Work to be completed: Take each line in the entries below that holds "system" and show it.

[Stored data]

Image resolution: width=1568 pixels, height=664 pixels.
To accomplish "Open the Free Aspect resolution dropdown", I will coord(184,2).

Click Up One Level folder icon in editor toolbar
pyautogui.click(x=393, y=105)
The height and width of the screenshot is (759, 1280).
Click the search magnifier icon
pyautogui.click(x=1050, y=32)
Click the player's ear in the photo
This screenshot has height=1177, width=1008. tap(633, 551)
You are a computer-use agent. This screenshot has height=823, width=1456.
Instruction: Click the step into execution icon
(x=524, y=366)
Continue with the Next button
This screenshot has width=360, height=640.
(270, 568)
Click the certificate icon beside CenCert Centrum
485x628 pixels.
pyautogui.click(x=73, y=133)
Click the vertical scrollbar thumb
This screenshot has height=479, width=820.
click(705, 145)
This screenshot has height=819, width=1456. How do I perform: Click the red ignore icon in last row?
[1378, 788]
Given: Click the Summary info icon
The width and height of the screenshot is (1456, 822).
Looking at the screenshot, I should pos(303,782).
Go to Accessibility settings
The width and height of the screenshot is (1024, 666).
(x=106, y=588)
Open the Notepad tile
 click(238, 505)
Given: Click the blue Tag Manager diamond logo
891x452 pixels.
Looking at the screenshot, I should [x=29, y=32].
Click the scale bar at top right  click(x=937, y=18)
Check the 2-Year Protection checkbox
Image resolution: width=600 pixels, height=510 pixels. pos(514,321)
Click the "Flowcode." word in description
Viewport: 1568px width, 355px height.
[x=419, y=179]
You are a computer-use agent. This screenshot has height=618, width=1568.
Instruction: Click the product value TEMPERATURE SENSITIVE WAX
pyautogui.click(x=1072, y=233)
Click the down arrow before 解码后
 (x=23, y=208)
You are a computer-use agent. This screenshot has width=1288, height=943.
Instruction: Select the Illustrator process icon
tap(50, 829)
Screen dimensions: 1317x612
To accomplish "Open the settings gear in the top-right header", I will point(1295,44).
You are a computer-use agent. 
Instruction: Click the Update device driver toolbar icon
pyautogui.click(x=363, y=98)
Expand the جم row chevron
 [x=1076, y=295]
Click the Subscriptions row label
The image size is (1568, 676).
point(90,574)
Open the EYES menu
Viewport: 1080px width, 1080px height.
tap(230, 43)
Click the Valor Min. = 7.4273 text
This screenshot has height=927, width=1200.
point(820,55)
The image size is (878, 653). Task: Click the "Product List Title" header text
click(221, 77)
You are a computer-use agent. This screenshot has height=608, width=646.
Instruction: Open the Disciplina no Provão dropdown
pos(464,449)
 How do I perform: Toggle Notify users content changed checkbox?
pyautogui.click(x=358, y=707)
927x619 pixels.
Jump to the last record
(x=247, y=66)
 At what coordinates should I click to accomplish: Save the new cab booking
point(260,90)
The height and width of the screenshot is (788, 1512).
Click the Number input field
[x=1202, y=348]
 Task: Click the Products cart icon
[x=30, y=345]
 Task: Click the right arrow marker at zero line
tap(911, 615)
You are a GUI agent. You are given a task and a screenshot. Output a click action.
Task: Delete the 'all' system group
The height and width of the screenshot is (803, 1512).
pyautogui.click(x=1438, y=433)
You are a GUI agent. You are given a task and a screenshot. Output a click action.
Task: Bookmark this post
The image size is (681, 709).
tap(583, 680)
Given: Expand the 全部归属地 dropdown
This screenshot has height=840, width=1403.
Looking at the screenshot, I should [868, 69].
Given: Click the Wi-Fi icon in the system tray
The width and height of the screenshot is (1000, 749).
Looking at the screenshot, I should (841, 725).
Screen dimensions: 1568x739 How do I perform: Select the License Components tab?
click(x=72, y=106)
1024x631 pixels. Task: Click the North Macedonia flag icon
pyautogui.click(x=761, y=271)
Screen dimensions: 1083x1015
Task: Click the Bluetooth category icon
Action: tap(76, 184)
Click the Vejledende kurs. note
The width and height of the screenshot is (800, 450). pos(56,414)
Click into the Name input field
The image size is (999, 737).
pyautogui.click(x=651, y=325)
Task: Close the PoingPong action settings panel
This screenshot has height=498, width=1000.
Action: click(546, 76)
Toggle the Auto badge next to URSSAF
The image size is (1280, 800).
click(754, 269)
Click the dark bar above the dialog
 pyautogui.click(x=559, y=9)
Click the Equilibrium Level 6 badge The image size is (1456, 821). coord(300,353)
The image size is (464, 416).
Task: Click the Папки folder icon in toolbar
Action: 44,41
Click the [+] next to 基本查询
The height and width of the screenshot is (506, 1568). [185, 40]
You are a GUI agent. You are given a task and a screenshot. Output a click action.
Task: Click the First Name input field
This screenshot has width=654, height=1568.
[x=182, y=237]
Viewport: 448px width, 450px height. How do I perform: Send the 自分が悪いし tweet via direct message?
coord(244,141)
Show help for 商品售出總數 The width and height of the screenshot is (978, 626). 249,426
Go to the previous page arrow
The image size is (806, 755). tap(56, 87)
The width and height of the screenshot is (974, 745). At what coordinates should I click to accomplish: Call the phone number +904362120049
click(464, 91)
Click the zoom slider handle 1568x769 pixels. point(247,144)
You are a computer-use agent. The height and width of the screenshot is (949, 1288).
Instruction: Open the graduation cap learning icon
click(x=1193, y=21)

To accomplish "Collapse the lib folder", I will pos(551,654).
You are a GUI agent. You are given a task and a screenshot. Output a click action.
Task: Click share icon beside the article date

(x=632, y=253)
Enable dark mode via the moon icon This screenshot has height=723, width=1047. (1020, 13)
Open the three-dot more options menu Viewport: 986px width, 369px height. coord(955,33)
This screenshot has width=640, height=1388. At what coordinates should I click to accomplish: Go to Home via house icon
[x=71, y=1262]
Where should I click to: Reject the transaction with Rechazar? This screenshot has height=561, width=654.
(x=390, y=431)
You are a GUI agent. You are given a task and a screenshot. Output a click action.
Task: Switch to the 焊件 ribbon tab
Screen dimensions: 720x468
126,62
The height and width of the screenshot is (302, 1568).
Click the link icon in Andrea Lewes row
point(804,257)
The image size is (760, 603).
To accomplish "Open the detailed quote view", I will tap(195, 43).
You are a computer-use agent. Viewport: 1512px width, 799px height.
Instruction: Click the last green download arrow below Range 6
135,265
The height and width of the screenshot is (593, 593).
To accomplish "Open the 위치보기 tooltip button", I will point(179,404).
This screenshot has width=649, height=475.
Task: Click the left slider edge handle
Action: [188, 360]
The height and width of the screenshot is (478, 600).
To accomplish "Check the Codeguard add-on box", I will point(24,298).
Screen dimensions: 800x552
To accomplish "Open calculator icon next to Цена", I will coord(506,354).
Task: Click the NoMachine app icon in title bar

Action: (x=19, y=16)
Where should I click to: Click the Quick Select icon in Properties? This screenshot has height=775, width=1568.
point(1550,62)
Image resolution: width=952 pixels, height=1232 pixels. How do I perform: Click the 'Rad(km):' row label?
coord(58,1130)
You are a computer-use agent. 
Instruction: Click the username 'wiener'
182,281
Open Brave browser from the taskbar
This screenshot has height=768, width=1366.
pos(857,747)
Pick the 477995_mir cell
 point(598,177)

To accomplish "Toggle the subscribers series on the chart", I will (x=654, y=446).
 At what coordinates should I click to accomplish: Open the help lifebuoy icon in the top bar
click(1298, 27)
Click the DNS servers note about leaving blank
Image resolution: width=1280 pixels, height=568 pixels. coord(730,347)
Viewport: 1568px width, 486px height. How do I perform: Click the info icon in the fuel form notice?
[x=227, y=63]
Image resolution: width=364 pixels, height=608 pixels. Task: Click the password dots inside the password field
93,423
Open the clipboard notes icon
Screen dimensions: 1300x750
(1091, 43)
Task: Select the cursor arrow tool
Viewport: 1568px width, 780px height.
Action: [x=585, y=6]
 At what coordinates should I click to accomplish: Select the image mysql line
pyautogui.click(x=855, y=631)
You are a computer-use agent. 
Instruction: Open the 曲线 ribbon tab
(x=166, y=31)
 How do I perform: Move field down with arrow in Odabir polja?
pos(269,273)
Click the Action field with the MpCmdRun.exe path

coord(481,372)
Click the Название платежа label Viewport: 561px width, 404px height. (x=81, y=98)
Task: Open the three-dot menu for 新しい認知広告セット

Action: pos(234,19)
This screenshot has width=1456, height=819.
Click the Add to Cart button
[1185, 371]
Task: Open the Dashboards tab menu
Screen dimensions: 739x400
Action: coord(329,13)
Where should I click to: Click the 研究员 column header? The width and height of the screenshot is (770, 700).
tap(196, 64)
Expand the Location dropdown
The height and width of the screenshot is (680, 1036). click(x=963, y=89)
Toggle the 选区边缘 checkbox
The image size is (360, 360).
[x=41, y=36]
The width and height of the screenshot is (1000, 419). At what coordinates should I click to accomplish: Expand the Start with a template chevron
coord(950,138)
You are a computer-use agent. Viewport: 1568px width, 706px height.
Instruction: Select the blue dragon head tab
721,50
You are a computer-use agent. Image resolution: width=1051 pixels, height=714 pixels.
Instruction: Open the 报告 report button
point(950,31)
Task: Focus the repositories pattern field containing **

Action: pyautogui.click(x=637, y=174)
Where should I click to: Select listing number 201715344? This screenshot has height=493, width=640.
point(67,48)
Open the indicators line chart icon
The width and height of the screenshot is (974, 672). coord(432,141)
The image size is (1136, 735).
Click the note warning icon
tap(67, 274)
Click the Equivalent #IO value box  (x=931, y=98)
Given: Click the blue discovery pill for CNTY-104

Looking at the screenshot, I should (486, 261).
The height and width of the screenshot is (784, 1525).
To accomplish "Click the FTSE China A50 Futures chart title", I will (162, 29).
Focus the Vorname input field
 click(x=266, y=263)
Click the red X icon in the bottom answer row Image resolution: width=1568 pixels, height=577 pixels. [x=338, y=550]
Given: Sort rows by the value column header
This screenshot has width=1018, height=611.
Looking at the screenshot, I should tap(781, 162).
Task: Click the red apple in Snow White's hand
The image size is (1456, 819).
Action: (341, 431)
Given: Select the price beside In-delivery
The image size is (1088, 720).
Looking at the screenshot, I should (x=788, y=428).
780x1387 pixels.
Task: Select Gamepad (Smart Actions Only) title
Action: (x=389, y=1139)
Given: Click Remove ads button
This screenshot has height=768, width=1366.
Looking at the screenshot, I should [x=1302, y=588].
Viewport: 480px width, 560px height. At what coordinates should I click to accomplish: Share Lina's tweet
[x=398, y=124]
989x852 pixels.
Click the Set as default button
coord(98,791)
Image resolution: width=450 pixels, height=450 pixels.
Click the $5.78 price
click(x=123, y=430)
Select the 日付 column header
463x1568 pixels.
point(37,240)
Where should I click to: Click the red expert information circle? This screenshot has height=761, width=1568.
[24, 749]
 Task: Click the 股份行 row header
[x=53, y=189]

Task solution:
Task: Delete the 'all' system group
Given: Click the Wi-Fi icon in the system tray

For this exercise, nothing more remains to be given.